Mar. Ene 20th, 2026

La gran mayoría de los hogares costarricenses enfrenta serias limitaciones para generar ahorro, según datos del Observatorio Económico Social de la Universidad Nacional (UNA). En promedio, las familias del país solo pueden ahorrar un 5% de sus ingresos, lo que evidencia una situación financiera vulnerable para amplios sectores de la población.

A nivel nacional, el estudio muestra una mejora en la tasa de ahorro bruto de los hogares, que pasó de -0,28% en 2012 a 5,31% en 2022. Sin embargo, esta recuperación no ha sido homogénea y se concentra principalmente en los hogares de mayores ingresos.

Desigualdad en la capacidad de ahorro

De acuerdo con el análisis por quintiles, los cuatro primeros quintiles, correspondientes a los hogares con menores ingresos, no presentan capacidad de ahorro en promedio. Únicamente el quintil de mayores recursos logra ahorrar, con una tasa cercana al 24% de sus ingresos.

La fuente de ingresos también influye de manera determinante. Los hogares que dependen de rentas de la propiedad alcanzan una tasa de ahorro promedio del 81,2%, mientras que aquellos cuyo principal ingreso proviene de salarios y sueldos apenas logran ahorrar un 2,2%.

Educación y género influyen en el ahorro

El estudio también destaca el impacto del nivel educativo de la jefatura del hogar.
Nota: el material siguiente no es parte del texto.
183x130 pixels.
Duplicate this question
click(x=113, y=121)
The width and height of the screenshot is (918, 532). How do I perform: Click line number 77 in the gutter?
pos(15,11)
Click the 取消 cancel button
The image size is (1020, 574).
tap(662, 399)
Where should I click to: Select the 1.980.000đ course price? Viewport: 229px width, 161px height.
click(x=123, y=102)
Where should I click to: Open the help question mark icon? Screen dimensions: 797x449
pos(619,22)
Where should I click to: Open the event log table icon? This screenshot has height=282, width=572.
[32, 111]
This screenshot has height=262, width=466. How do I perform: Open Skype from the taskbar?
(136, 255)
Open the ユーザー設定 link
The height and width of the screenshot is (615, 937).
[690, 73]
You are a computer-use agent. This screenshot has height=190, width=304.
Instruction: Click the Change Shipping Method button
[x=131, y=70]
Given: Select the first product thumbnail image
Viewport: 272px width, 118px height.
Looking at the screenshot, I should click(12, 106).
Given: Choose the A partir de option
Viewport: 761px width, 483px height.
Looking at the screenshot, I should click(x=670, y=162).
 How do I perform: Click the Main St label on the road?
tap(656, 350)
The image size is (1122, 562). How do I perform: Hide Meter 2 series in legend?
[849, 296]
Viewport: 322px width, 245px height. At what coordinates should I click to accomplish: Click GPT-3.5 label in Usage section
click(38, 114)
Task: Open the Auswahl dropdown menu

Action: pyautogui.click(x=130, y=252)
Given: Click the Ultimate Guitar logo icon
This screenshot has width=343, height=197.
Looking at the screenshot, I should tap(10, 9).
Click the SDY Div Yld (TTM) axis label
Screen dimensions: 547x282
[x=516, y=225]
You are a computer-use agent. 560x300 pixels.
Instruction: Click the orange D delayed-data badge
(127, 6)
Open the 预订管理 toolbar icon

Los hogares con jefaturas de nivel educativo alto registraron una tasa de ahorro promedio del 12,83%, mientras que aquellos con niveles medio y bajo no lograron generar ahorro.

En cuanto a las brechas de género, los hogares encabezados por hombres presentaron una tasa de ahorro del 10,4%, mientras que los hogares con jefatura femenina registraron una tasa negativa de -3,61%, lo que refleja desigualdades estructurales en el acceso a ingresos y oportunidades económicas.

Factores estructurales determinan el ahorro

El Observatorio Económico Social concluye que la capacidad de ahorro de los hogares costarricenses está condicionada por factores estructurales como la distribución del ingreso, la fuente de los recursos, el nivel educativo y el sexo de la jefatura del hogar, elementos que continúan profundizando las brechas sociales y económicas en el país.